=== Document excerpt ===

___

Generally a very good post, but can you explain why you believe this? It seems, superficially, to merely be one of those canards people trot out periodically, but which have no actual reasoning behind them.

Everything else you say makes sense (even if I don't agree 100%), so it stands out to me.
 

Generally a very good post, but can you explain why you believe this? It seems, superficially, to merely be one of those canards people trot out periodically, but which have no actual reasoning behind them.

Everything else you say makes sense (even if I don't agree 100%), so it stands out to me.

First of all, I think there was a genuine interest in Wizards at the time to be able to integrate all the tabletop experience into a seamless connection with online gaming. I think there was even a plan to set up their own WoW style online D&D game, which you could play with tabletop characters and vice versa. It was abandoned, however, when other issues (technical and economic) arose.

Secondly, and this is in no way intended as a dig about anything, the whole game was driven by a need to be more visually involving. It wanted the tabletop to look busier with battle mats, miniatures and other things like cards and such. 3E had been moving this way anyway, but 4E pushed it right to the forefront. The whole game wanted the players to be thinking in these terms. The recent 5E expression of a ‘theatre of the mind’ was pushed back in favour of providing something that was more explicitly a ‘game’ to the casual player.
 

First of all, I think there was a genuine interest in Wizards at the time to be able to integrate all the tabletop experience into a seamless connection with online gaming. I think there was even a plan to set up their own WoW style online D&D game, which you could play with tabletop characters and vice versa. It was abandoned, however, when other issues (technical and economic) arose.

That doesn't seem accurate. :(

The proposed VTT (which I was very interested in for playing with friends in other countries) didn't share any features unique to or originating with MMOs, nor even ones which are associated with MMOs beyond other games, and most of it's features weren't found in MMOs at all. It was basically somewhat akin to NWN in DM-run mode (the Bioware version of NWN), only with a persistent character between modules (which I believe NWN1 allowed), and turn-based, rather than real-time with pausing. It didn't have a "persistent world", or any "massive" elements.

___

=== Provided records ===
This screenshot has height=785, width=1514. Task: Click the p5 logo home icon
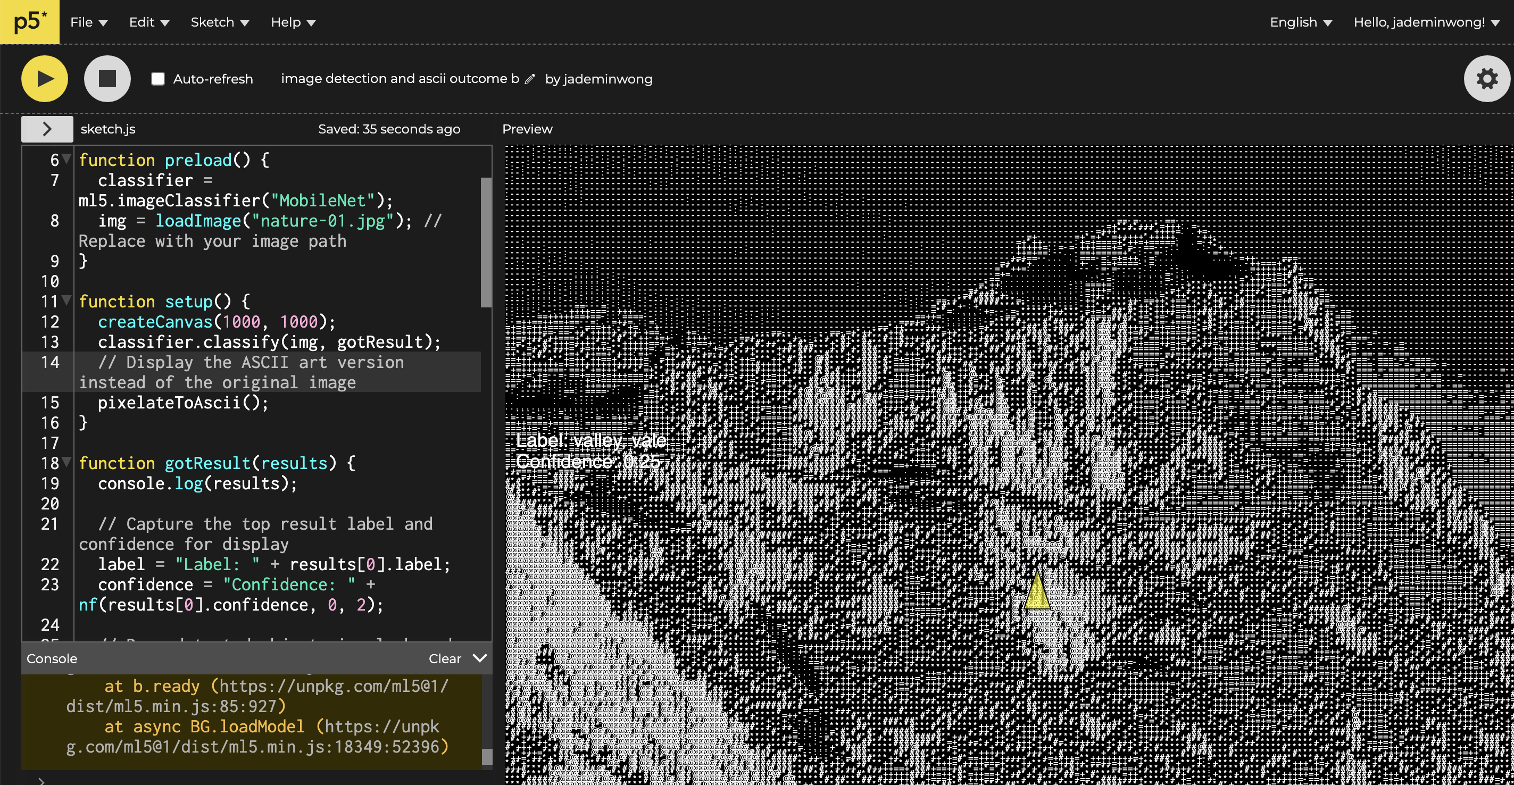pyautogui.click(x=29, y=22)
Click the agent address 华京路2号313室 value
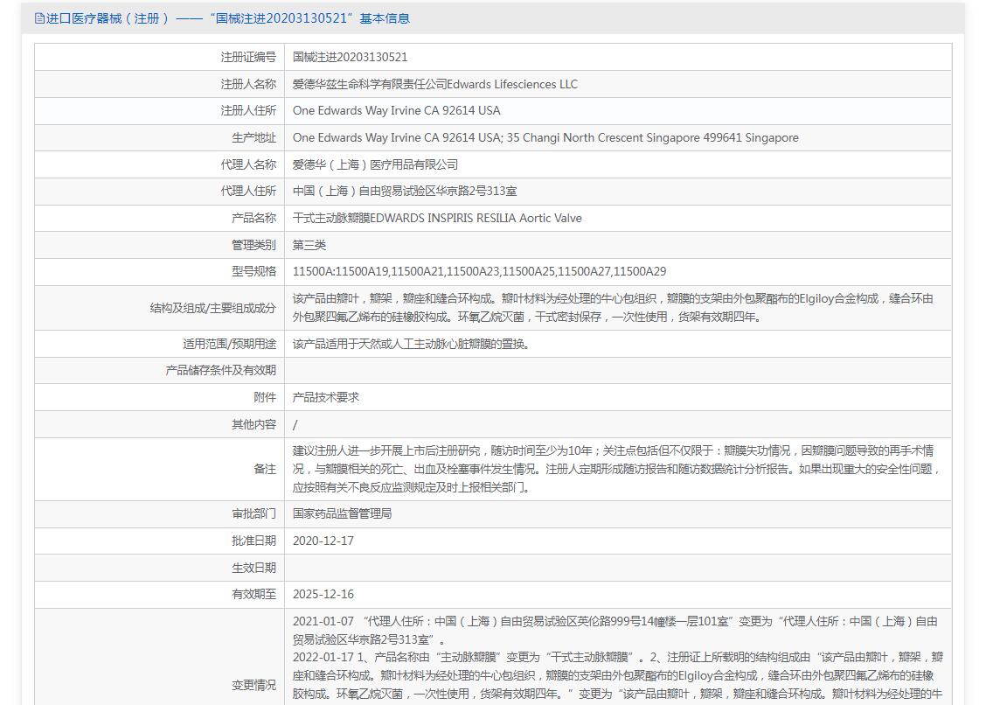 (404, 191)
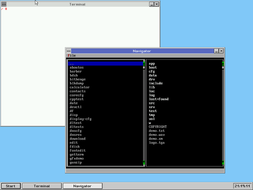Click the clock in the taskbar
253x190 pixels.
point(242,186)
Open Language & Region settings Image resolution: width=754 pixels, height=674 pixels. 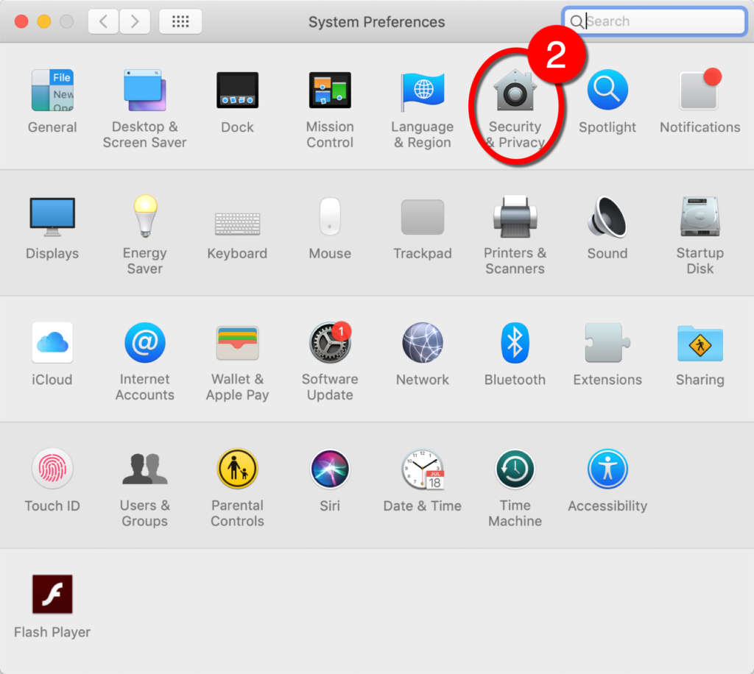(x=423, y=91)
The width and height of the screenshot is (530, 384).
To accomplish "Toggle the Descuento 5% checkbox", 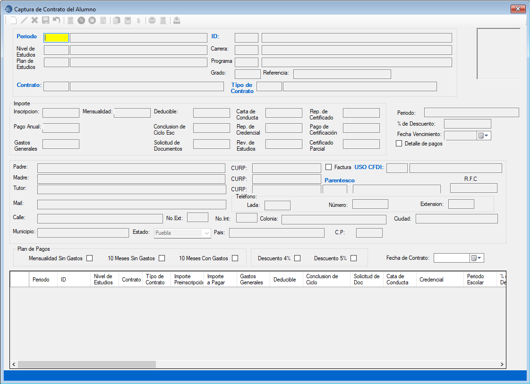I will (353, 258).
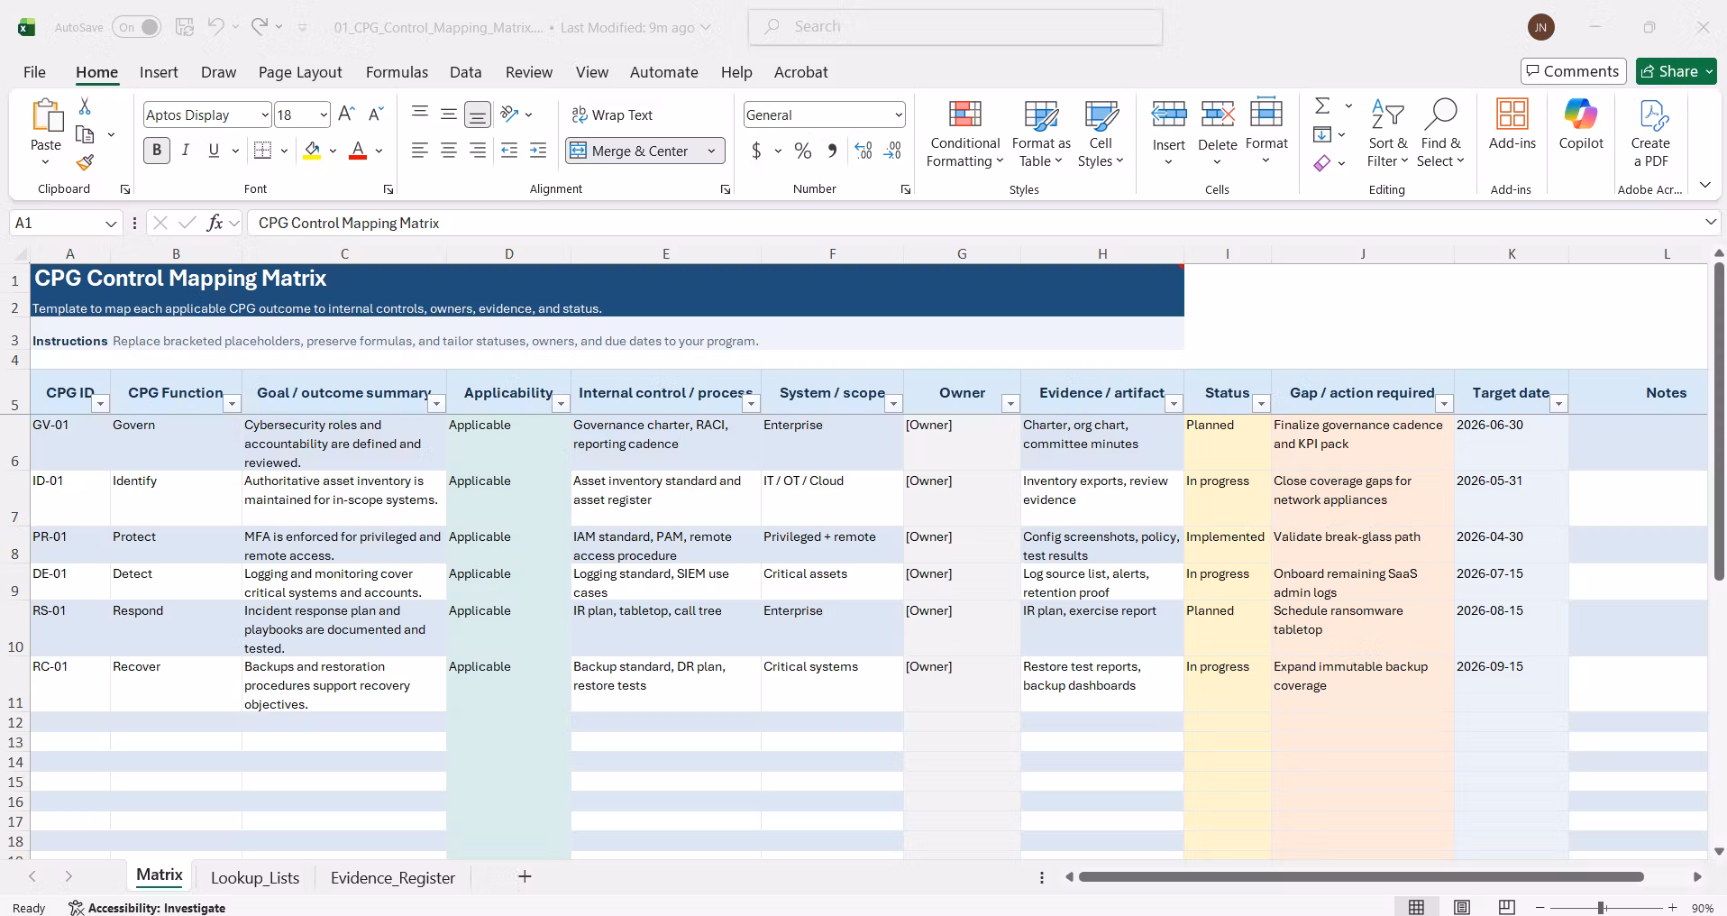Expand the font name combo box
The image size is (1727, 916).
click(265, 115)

___

=== Problems ===
• A. Answer these questions using the forum discussion of D&D editions.
(i) What kind of game does the writer think Wizards planned to set up?
(ii) Which edition pushed visual involvement right to the forefront?
(iii) With what game is the proposed VTT compared?
• B. Write out the rows again, everything from the first row down to the line containing "point(242,186)", substituting "screen capture" for "screenshot" and changing nothing else. Leave the pictures out.
The text and the rows come from unrelated sources.

=== Outputs by task ===
• A.
(i) A WoW style online D&D game, playable with tabletop characters and vice versa.
(ii) 4E.
(iii) NWN in DM-run mode (the Bioware version of NWN).

• B.
This screen capture has height=785, width=1514. Task: Click the p5 logo home icon
pyautogui.click(x=29, y=22)
Click the agent address 华京路2号313室 value
 (404, 191)
Click the clock in the taskbar
253x190 pixels.
point(242,186)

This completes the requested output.